Friday, February 13, 2009
Hundreds of New Ways to Explore the Old World
Warhammer Fantasy Roleplay fans were worried when Black Industries dumped its RPG line (WFRP and Dark Heresy, the W40K RPG) off on Fantasy Flight Games (well, at least I was worried). Known mostly for their large format, expensive, time-consuming board games, FFG has only one other RPG I'm aware of: Grimm, a simple, dark RPG in which child PCs adventure in a world that resembles the fairy tales of youth, only more twisted, bizarre and dangerous. I thought it was a good game, though it had some minor layout problems, those were cosmetic. Overall, the Grimm book looks nice. Still, since I like the way my Black Industries WH books all match up when they're lined up on the bookcase, I was worried FFG might mess with the "traditional" WFRP book design, or worse yet, come out with bad products.
I was worried for no reason. FFG's first product for WFRP, Career Compendium, is useful, attractive, and durable, and will appeal to both players and Game Masters alike.
Since BI released the core rulebook several years ago, there have been well over a dozen sourcebooks, adventure books, and whatnot, and all of them featured new careers. Now, all of them are collected here in one volume. If you're bored with the 100 some-odd careers in the main book, there are a total of 220 here. Fancy becoming an Abbot? How about a Whaler? Questing Knight? Black Guard? Agent of the Shroud? Bear Tamer? There are also some brand-new careers, like Rapscallion and Farmer.
Yes, Farmer. Finally.
The book offers more than just re-printing old stuff in a new place. Each career gets its own page, with the top half devoted to stats and the bottom half dedicated to more detailed background information about how the career really works in the Warhammer World, adventure seeds, and lots of other "crunchy bits."
Most books, beyond the core rulebook and maybe something like Realms of Sorcery, are mostly just purchased by Game Masters. The Career Compendium is going to be something players can really sink their teeth into.

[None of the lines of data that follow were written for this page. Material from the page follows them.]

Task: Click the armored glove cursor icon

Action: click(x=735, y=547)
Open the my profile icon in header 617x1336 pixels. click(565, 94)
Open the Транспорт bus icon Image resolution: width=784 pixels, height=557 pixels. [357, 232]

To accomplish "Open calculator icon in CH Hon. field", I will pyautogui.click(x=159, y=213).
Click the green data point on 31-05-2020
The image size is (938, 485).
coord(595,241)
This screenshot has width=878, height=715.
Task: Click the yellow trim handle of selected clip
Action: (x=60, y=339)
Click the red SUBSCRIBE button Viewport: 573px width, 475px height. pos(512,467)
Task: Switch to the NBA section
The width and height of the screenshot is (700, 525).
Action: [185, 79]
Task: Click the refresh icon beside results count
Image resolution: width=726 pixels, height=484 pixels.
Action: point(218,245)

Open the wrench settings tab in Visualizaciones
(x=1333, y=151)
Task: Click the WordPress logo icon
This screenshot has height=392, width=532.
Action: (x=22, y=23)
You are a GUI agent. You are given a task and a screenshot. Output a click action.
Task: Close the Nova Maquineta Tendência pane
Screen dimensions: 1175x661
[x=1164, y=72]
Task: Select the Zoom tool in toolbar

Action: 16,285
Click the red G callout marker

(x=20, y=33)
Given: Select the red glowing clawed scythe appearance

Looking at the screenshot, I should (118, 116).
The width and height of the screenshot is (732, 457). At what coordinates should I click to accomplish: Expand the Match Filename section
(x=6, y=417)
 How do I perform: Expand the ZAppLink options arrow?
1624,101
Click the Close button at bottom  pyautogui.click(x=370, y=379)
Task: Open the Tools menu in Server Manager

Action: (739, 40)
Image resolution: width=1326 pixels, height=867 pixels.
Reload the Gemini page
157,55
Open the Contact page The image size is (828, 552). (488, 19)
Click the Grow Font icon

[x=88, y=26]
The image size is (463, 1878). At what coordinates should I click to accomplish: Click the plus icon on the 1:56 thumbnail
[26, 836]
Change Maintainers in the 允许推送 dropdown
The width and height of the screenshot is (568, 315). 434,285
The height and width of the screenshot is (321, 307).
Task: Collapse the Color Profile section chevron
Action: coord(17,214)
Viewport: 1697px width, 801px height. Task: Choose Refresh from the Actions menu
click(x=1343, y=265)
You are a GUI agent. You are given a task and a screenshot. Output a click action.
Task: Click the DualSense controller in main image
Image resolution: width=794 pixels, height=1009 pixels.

Finally, I'm happy to say that the only real design change from the BI books is a logo swap. If anything, the art quality is getting a bit better. The cover features a slightly more comic-inspired look than the BI stuff, but it's still very Warhammer and leaps off a shelf. And trust me, if you're a Warhammer geek, there's tons of stuff here to sink your teeth into.
So there it is. I thought I'd cap my Warhammer collection at the end of the BI line, but if this is any indication of WFRP's future with FFG, it's going to be a bright one. In a grim way, of course.